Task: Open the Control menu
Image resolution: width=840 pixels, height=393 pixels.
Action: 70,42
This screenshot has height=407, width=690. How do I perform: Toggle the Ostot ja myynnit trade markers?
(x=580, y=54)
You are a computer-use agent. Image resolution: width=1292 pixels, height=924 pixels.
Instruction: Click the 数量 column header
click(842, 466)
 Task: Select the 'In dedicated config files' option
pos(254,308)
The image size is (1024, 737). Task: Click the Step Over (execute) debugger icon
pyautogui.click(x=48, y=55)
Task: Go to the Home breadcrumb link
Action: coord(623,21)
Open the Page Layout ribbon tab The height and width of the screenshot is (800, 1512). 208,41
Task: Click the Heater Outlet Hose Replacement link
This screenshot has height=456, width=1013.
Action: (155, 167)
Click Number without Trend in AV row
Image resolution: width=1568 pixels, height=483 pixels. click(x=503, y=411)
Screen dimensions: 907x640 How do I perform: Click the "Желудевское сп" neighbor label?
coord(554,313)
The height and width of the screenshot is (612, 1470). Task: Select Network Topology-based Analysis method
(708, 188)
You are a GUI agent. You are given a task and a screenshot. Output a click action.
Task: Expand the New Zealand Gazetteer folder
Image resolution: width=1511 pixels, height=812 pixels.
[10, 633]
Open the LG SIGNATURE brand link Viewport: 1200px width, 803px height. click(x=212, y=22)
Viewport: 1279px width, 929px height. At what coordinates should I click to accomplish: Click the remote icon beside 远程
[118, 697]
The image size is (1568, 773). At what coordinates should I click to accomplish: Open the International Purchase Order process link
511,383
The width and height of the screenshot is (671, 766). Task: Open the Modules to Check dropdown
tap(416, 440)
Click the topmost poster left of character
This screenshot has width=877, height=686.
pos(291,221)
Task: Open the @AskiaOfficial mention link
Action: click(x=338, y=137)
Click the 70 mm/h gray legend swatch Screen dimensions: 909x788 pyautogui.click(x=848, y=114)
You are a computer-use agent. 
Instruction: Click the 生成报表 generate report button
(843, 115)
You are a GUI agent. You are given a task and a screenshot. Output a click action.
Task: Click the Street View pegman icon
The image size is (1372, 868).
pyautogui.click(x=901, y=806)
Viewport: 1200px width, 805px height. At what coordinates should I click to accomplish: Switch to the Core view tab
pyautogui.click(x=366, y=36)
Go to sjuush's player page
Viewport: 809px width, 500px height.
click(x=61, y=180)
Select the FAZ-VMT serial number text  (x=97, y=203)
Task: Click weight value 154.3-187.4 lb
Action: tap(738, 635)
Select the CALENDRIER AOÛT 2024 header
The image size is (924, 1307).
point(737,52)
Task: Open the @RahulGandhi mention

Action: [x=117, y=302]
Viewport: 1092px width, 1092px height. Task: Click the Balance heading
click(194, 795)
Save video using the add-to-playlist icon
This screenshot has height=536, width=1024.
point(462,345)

Work instructions -> For this exercise, restate every record word for word.

Answer to the exercise ->
Task: Open the Control menu
Image resolution: width=840 pixels, height=393 pixels.
Action: 70,42
This screenshot has height=407, width=690. How do I perform: Toggle the Ostot ja myynnit trade markers?
(x=580, y=54)
You are a computer-use agent. Image resolution: width=1292 pixels, height=924 pixels.
Instruction: Click the 数量 column header
click(842, 466)
 Task: Select the 'In dedicated config files' option
pos(254,308)
The image size is (1024, 737). Task: Click the Step Over (execute) debugger icon
pyautogui.click(x=48, y=55)
Task: Go to the Home breadcrumb link
Action: coord(623,21)
Open the Page Layout ribbon tab The height and width of the screenshot is (800, 1512). 208,41
Task: Click the Heater Outlet Hose Replacement link
This screenshot has height=456, width=1013.
Action: (155, 167)
Click Number without Trend in AV row
Image resolution: width=1568 pixels, height=483 pixels. click(x=503, y=411)
Screen dimensions: 907x640 How do I perform: Click the "Желудевское сп" neighbor label?
coord(554,313)
The height and width of the screenshot is (612, 1470). Task: Select Network Topology-based Analysis method
(708, 188)
You are a GUI agent. You are given a task and a screenshot. Output a click action.
Task: Expand the New Zealand Gazetteer folder
Image resolution: width=1511 pixels, height=812 pixels.
[10, 633]
Open the LG SIGNATURE brand link Viewport: 1200px width, 803px height. click(x=212, y=22)
Viewport: 1279px width, 929px height. At what coordinates should I click to accomplish: Click the remote icon beside 远程
[118, 697]
The image size is (1568, 773). At what coordinates should I click to accomplish: Open the International Purchase Order process link
511,383
The width and height of the screenshot is (671, 766). Task: Open the Modules to Check dropdown
tap(416, 440)
Click the topmost poster left of character
This screenshot has width=877, height=686.
pos(291,221)
Task: Open the @AskiaOfficial mention link
Action: click(x=338, y=137)
Click the 70 mm/h gray legend swatch Screen dimensions: 909x788 pyautogui.click(x=848, y=114)
You are a computer-use agent. 
Instruction: Click the 生成报表 generate report button
(843, 115)
You are a GUI agent. You are given a task and a screenshot. Output a click action.
Task: Click the Street View pegman icon
The image size is (1372, 868).
pyautogui.click(x=901, y=806)
Viewport: 1200px width, 805px height. At what coordinates should I click to accomplish: Switch to the Core view tab
pyautogui.click(x=366, y=36)
Go to sjuush's player page
Viewport: 809px width, 500px height.
click(x=61, y=180)
Select the FAZ-VMT serial number text  (x=97, y=203)
Task: Click weight value 154.3-187.4 lb
Action: tap(738, 635)
Select the CALENDRIER AOÛT 2024 header
The image size is (924, 1307).
point(737,52)
Task: Open the @RahulGandhi mention

Action: [x=117, y=302]
Viewport: 1092px width, 1092px height. Task: Click the Balance heading
click(194, 795)
Save video using the add-to-playlist icon
This screenshot has height=536, width=1024.
point(462,345)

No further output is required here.